Comment Re:Premise is not necessarily correct. (Score 1) 242

Wow, that was a stupid, bizarrely aggressive post. What's extra bonkers is that it seems like you agree with me.

No I'm not an expert on fingerprints (or security or cryptography in general), but that doesn't mean I can't clarify a pretty simple misunderstanding. In this case, my point was that building a hashing system suitable for fingerprint authentication may have challenges, but is not inherently impossible (as the original article implies).

Everything you said agrees with that determination (challenging practically, but no reason to think it's actually impossible). I didn't think this would be a controversial stance at all really, and I certainly didn't expect to induce hilarious rage-posts like yours here.

Comment Re:Premise is not necessarily correct. (Score 1) 242

I'm not suggesting hashing the image, I'm suggesting hashing a stable digital digest, the contents of which might be determinations like "are there significantly more of feature X than Y" that were repeatable. I thought that was clear?

Your next point is a reasonable possible problem with practicality - if your "stable digest" is too small then it obviously won't work. But there's no reason this digest couldn't be usably large with a scan of appropriate quality; to be clear, I'm taking issue with the idea that hashing a fingerprint is impossible in principle, I'm not saying it would practically work right now in realistic scenarios.

And I would say fingerprints are secrets to some extent.
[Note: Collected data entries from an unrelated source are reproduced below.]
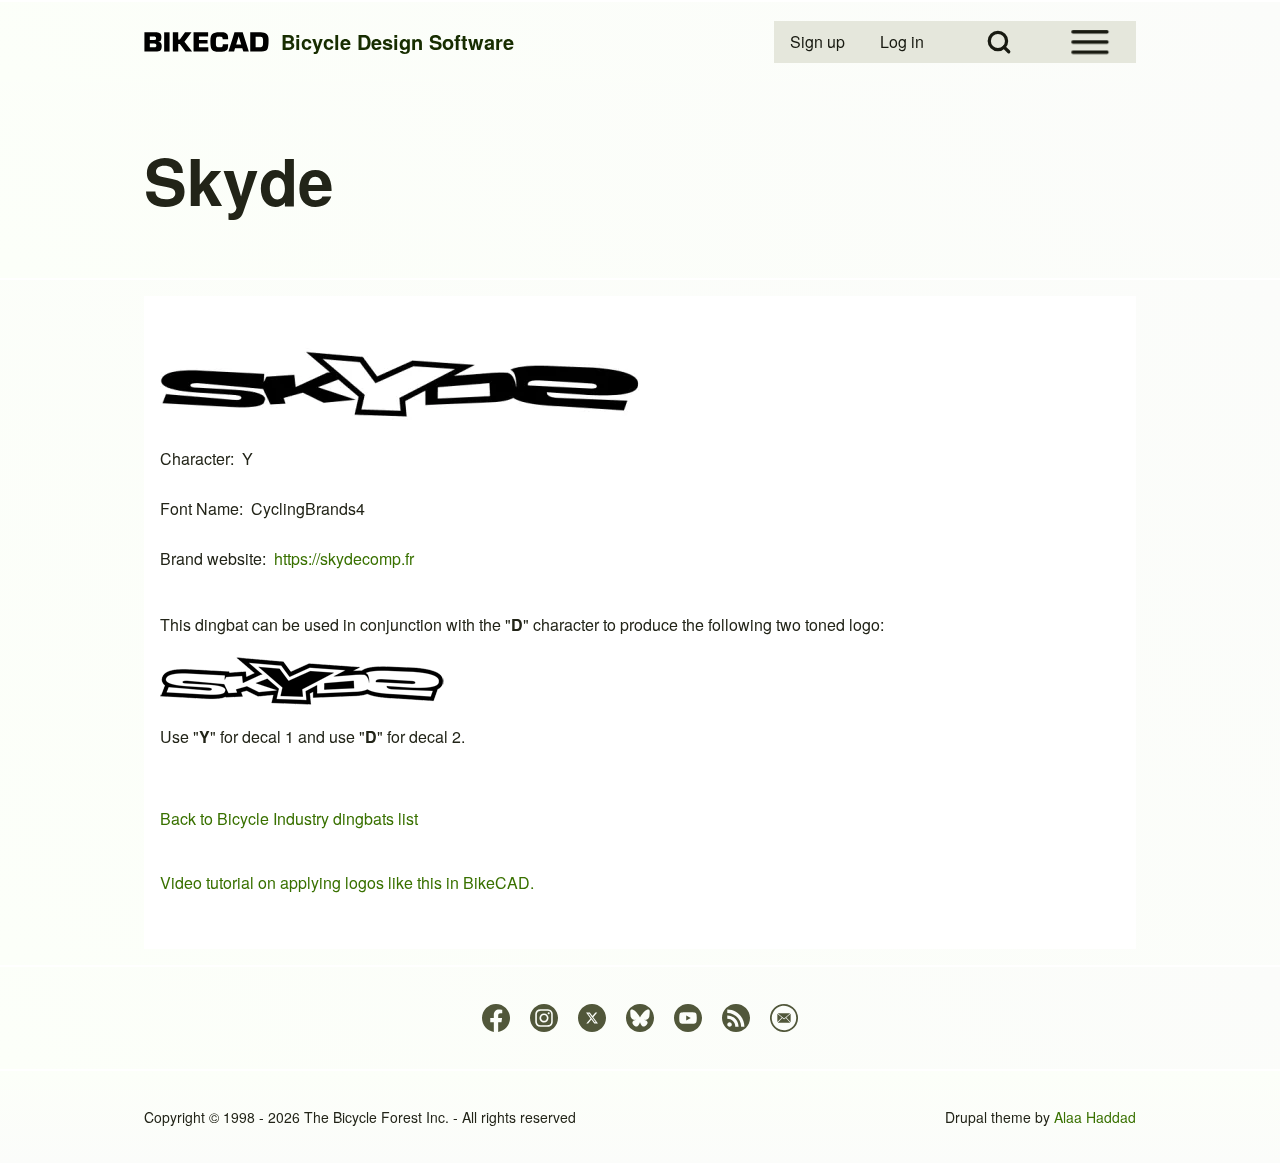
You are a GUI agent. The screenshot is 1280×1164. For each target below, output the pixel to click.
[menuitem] (819, 42)
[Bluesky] (640, 1018)
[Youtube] (688, 1018)
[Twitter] (592, 1018)
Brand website (211, 558)
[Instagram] (544, 1018)
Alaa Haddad (1095, 1117)
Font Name (199, 508)
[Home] (206, 42)
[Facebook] (496, 1018)
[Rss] (736, 1018)
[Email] (784, 1018)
If someone were able to harvest a ton of identified fingerprint images from a database breach, I think that would be a significant negative. Being able to hash is a positive for an authentication system.

Comment Re:Premise is not necessarily correct. (Score 1) 242

I don't think you read my post?

My whole point is that you don't have to compare image to image. I'm saying that you could take a fingerprint image and digest it into a set of boolean qualities that are stable for various images of that fingerprint (ie. this one has significantly more dipsees than doodads, so that can be a bit in our stable digest). Then you hash that digest and store it. For a new authentication attempt, you do the similar digest and hash, and the two hashes have to match (like a normal password check).
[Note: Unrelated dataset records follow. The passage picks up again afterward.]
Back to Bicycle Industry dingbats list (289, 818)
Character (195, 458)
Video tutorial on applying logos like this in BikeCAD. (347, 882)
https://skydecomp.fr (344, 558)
Finally, to repeat from my previous, I grant that this might be difficult in practice, but it is not impossible (and thus this is not some intrinsic limit to using fingerprints for authentication).

Comment Premise is not necessarily correct. (Score 3, Interesting) 242

It's more awkward to hash a fingerprint than a password, sure, but it's certainly not impossible. An image of a fingerprint is mutable and "analog" feeling, but you could, instead, base your fingerprint comparison on a more "digital" digest of information from that fingerprint (eg. you boil image data down to bits that are repeatable in the face of repeated scans, like you check whether feature X is significantly more prevalent than feature Y in this print).

It'd be tricky, sure, and potentially impractical given current scan quality - but non-hashability is not some inherent limitation of fingerprints or biometrics in general.